OXFORD, Miss. -- It took 30 seconds of his post-game press conference before Houston Nutt focused all of his frustration in one direction Saturday.
Ole Miss had just lost a 29-24 decision to No. 10 Arkansas, the Rebels' 10th straight loss in the Southeastern Conference and the program's 12th loss in its last 13 league games dating back to a November 2009 Egg Bowl loss at Mississippi State.
Article Continues Below
His team had just played its best game of the season. The Rebels rushed for 151 yards, completed 18 of 30 passes and committed just one turnover. Ole Miss, the league's worst team in terms of time of possession, controlled the football for more than 37 minutes against Arkansas. The Rebels led 17-0 at one point and had the football in the final minute with a chance to win.
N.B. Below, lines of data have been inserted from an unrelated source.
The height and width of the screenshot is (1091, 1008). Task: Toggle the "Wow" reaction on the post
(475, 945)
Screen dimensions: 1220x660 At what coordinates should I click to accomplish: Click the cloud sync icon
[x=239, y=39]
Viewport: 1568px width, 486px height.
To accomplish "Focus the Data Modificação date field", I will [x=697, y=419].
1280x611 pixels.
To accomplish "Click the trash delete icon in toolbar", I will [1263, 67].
Still, Ole Miss lost. The third quarter was the Rebels' undoing, as were 12 penalties, a safety and a key drop. Nutt addressed all of that Saturday, but first he felt the need to attack a beat writer covering his team. That writer, in this case, was me.
"They played real hard," Nutt said. "They played harder than that 49-10, right, Neal? One on my players told me. I don't read your stuff; they tell me what you say. One of my freshmen told me that Neal McCready wrote that we were going to get beat 49-10. It wasn't no 49-10."
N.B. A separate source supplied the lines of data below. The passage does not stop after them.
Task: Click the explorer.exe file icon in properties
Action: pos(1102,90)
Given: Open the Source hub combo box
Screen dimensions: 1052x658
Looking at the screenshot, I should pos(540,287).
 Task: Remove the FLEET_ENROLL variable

Those who subscribe to Neal's Picks know that every Thursday, I publish a picks column forecasting every SEC game and making picks against the betting line. The column is tongue-in-cheek, often self-effacing and typically sarcastic. As I've said on many, many occasions, I don't watch much college football that I'm not paid to watch, so it's amusing to me and to readers to see how I fare predicting each week's games.
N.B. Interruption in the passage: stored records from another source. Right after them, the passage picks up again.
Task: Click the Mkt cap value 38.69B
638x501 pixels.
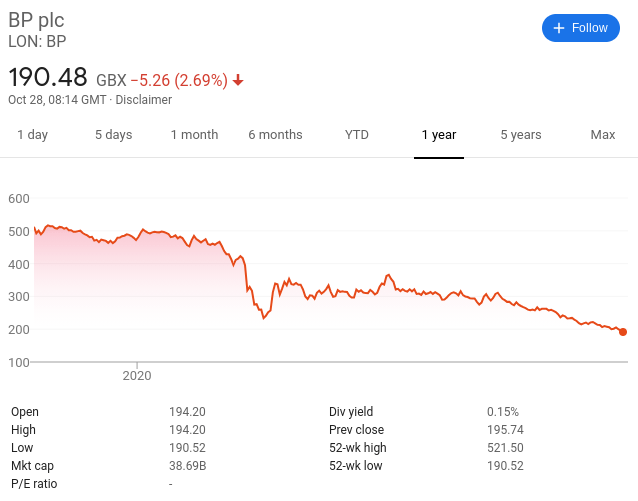Action: [x=188, y=466]
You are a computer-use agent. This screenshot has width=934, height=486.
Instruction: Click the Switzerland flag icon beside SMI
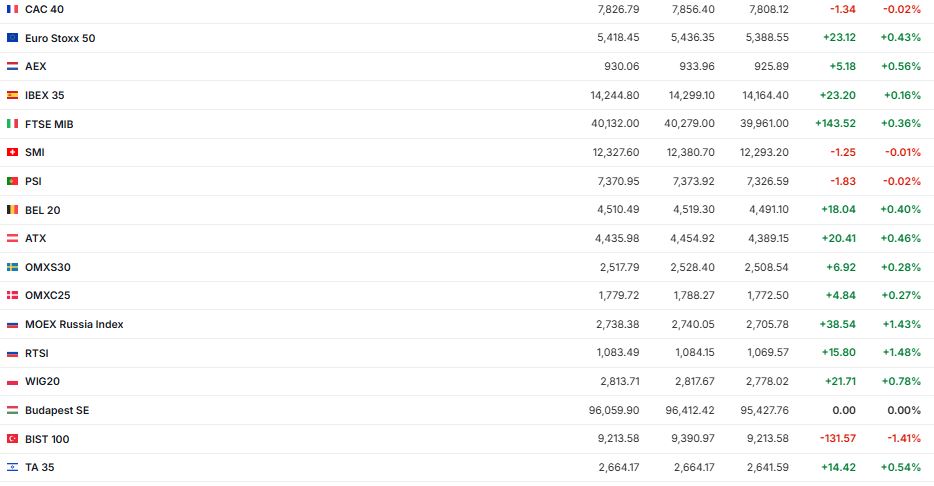12,152
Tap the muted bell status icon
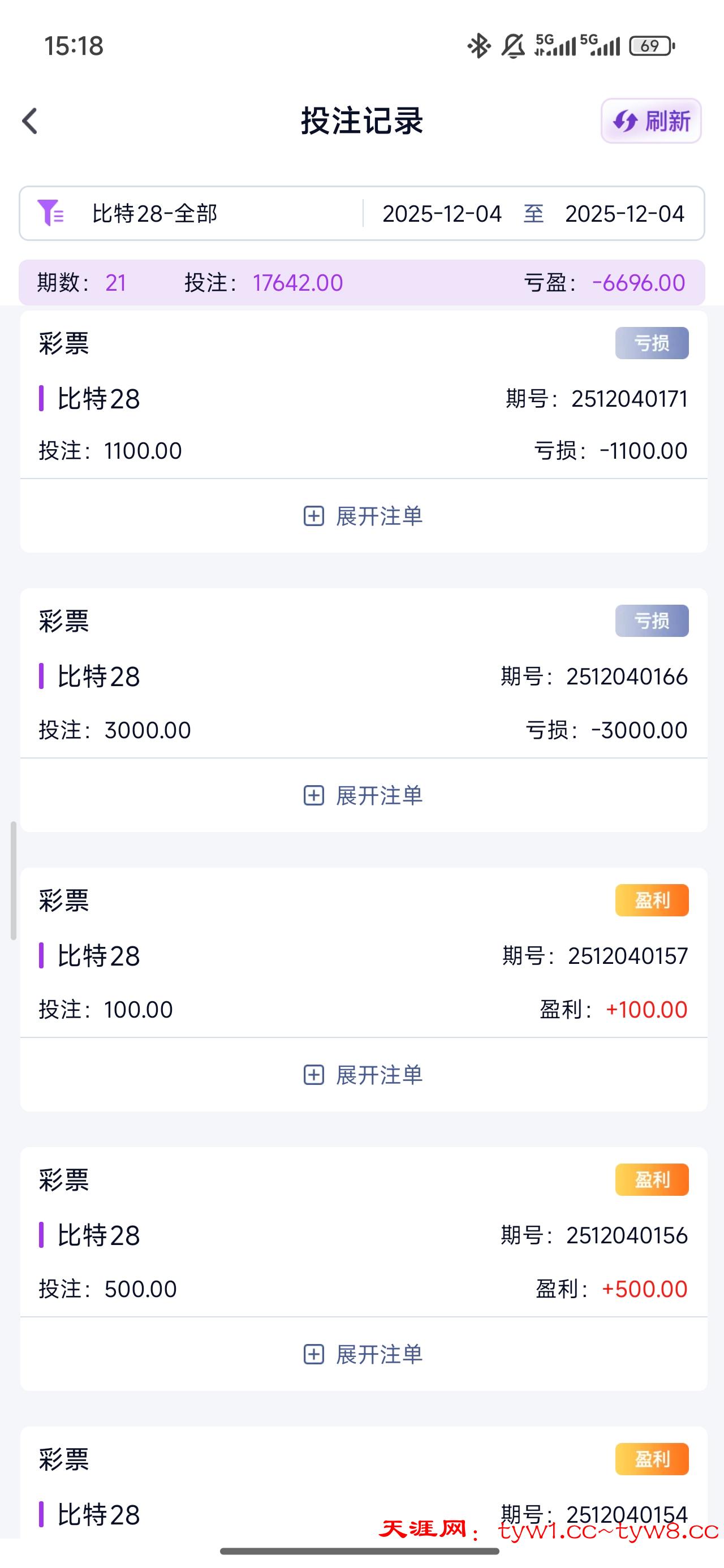 512,46

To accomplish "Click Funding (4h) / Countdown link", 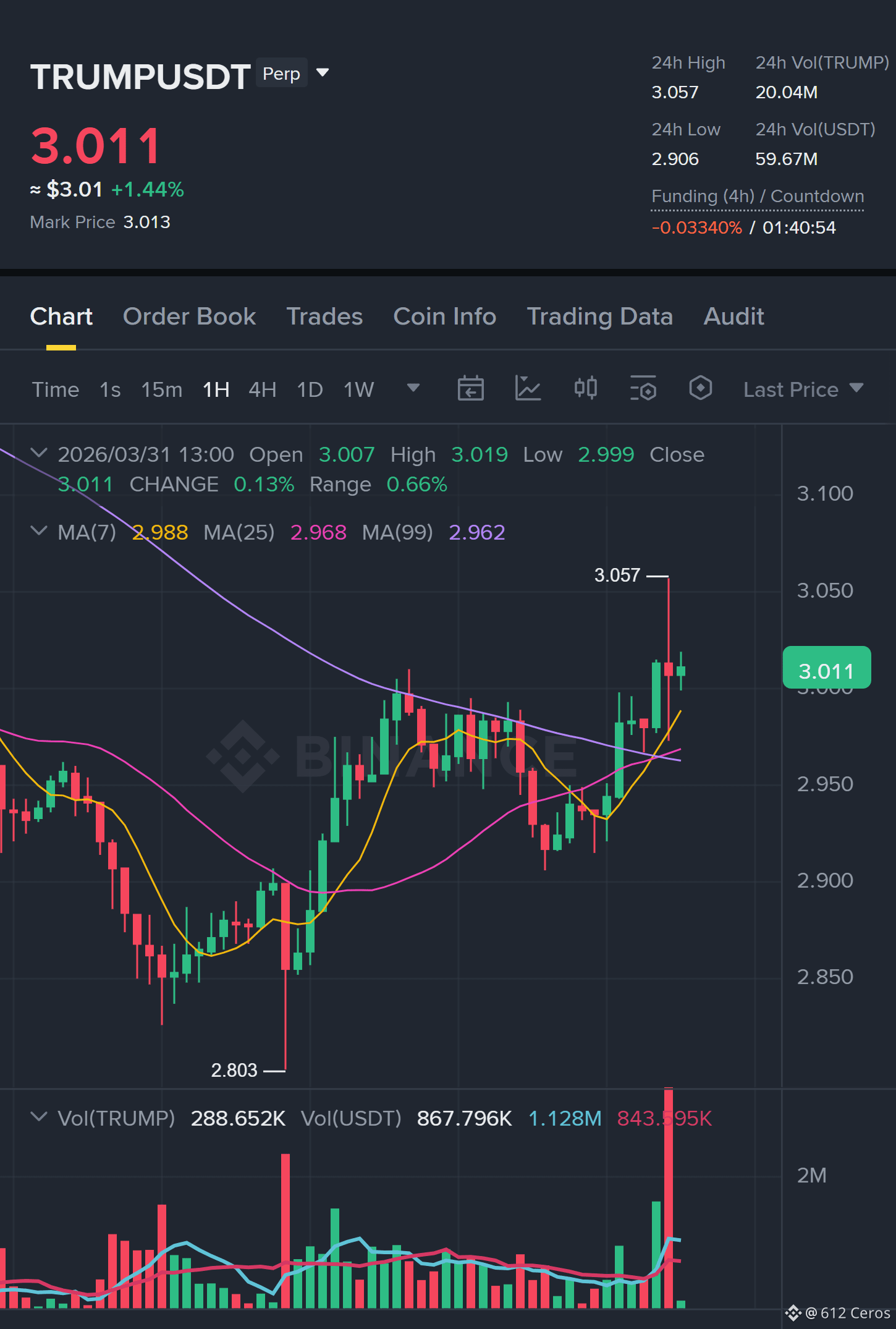I will (x=758, y=197).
Last Thursday, I predicted Alabama would beat Ole Miss, 41-7. I underestimated the Tide by 11 points and heard nary a word from Nutt. This Thursday, I picked Arkansas to win, 49-10. Obviously, I missed. It happens. There's no personal vendetta. It's a picks column, for goodness sake.
"It was a real effort and a real attitude out there about some guys out there against the number ninth ranked team in America," Nutt continued. "That's what I'm trying to do. I'm trying to keep these guys in a real effort and attitude of don't ever give up, don't quit, fight, no matter what people say. No matter what they say because see, they don't know. They're not the expert. They don't have to commit and go through what you go through. And so I was just really proud of how they played. They stayed really focused. The attitude has been awesome, but I wish we were standing here with a W. We were close but it didn't happen."
Nutt's right. I don't "commit" to his program. I don't have to. I don't want to. I cover his team. I don't cheer for it. I don't root against it. Why coaches struggle with that concept I'll never know, but many do. I'm not a fan.
Anyone who takes my predictions seriously is, pardon the pun, nuts. I picked Ole Miss to beat Brigham Young. I picked them to beat Vanderbilt. I picked them to lose to Fresno State. I never heard a word.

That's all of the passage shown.